Would you return, word for word, the lines of the data below from the line with "ENJOLIVEURS (378, 344)" through the line with "[Increment] (1125, 724)", and no others?

== Segment start ==

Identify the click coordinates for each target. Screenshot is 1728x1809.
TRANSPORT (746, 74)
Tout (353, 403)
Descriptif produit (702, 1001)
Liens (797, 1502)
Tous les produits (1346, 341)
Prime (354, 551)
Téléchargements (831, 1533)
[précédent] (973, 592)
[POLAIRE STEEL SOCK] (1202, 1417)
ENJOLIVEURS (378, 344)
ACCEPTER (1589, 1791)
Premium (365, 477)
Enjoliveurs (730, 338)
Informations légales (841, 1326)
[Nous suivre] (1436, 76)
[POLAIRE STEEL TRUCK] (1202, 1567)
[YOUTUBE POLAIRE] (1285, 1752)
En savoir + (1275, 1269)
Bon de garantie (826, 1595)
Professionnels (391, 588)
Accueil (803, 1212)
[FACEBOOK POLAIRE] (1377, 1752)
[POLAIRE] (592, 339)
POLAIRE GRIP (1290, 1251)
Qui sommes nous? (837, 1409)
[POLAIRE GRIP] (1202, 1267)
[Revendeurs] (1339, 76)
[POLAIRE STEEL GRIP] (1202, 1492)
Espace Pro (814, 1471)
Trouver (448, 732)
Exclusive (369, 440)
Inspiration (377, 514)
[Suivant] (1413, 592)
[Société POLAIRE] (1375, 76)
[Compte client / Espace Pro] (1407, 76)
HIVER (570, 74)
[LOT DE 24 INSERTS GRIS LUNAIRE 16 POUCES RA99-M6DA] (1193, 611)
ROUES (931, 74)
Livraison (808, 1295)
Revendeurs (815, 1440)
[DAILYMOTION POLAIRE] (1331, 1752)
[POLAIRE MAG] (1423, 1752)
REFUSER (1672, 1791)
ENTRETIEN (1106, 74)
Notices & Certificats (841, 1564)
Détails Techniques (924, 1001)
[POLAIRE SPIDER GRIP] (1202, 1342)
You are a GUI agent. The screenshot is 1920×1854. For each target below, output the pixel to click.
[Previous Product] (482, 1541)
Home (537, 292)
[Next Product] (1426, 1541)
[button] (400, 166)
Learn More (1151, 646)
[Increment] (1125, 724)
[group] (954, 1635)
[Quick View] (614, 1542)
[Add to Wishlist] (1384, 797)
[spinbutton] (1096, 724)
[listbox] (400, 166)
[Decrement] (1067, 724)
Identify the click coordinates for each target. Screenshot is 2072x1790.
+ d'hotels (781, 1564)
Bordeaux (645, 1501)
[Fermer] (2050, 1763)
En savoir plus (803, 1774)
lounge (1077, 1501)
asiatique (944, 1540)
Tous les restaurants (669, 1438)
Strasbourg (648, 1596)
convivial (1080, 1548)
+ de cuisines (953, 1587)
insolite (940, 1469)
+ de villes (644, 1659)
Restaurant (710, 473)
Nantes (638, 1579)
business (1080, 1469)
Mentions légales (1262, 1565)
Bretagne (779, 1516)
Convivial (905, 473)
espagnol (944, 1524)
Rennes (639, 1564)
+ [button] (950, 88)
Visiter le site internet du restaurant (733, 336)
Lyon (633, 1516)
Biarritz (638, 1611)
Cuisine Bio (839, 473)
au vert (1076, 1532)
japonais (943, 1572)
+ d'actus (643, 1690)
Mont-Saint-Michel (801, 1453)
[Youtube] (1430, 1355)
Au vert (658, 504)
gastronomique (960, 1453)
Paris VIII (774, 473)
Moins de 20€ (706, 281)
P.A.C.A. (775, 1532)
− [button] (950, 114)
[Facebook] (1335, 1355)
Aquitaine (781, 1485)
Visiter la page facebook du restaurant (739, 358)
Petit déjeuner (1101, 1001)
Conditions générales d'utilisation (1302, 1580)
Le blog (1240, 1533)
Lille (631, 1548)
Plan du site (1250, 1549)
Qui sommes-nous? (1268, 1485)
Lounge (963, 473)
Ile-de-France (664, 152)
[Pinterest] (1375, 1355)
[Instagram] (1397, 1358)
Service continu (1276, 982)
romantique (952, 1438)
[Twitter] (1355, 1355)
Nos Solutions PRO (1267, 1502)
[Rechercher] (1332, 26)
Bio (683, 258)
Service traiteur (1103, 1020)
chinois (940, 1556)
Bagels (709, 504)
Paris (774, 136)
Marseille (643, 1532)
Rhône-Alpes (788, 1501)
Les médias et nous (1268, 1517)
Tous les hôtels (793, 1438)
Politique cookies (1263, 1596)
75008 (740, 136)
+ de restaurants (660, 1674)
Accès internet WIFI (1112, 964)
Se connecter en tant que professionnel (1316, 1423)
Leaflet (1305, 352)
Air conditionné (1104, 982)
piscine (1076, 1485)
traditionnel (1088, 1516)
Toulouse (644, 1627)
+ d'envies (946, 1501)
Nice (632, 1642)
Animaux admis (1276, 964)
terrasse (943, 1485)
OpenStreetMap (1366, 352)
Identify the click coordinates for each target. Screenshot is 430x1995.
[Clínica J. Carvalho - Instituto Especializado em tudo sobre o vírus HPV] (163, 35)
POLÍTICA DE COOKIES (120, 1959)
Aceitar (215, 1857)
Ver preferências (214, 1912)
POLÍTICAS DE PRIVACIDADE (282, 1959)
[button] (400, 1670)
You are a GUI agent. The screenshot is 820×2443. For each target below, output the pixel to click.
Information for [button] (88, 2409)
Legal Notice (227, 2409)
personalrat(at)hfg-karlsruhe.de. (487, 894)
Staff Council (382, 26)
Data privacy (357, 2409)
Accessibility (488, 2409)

== Segment end ==

EXPECTED ANSWER:
ENJOLIVEURS (378, 344)
ACCEPTER (1589, 1791)
Premium (365, 477)
Enjoliveurs (730, 338)
Informations légales (841, 1326)
[Nous suivre] (1436, 76)
[POLAIRE STEEL TRUCK] (1202, 1567)
[YOUTUBE POLAIRE] (1285, 1752)
En savoir + (1275, 1269)
Bon de garantie (826, 1595)
Professionnels (391, 588)
Accueil (803, 1212)
[FACEBOOK POLAIRE] (1377, 1752)
[POLAIRE] (592, 339)
POLAIRE GRIP (1290, 1251)
Qui sommes nous? (837, 1409)
[POLAIRE GRIP] (1202, 1267)
[Revendeurs] (1339, 76)
[POLAIRE STEEL GRIP] (1202, 1492)
Espace Pro (814, 1471)
Trouver (448, 732)
Exclusive (369, 440)
Inspiration (377, 514)
[Suivant] (1413, 592)
[Société POLAIRE] (1375, 76)
[Compte client / Espace Pro] (1407, 76)
HIVER (570, 74)
[LOT DE 24 INSERTS GRIS LUNAIRE 16 POUCES RA99-M6DA] (1193, 611)
ROUES (931, 74)
Livraison (808, 1295)
Revendeurs (815, 1440)
[DAILYMOTION POLAIRE] (1331, 1752)
[POLAIRE MAG] (1423, 1752)
REFUSER (1672, 1791)
ENTRETIEN (1106, 74)
Notices & Certificats (841, 1564)
Détails Techniques (924, 1001)
[POLAIRE SPIDER GRIP] (1202, 1342)
You are a GUI agent. The screenshot is 1920×1854. For each target below, output the pixel to click.
[Previous Product] (482, 1541)
Home (537, 292)
[Next Product] (1426, 1541)
[button] (400, 166)
Learn More (1151, 646)
[Increment] (1125, 724)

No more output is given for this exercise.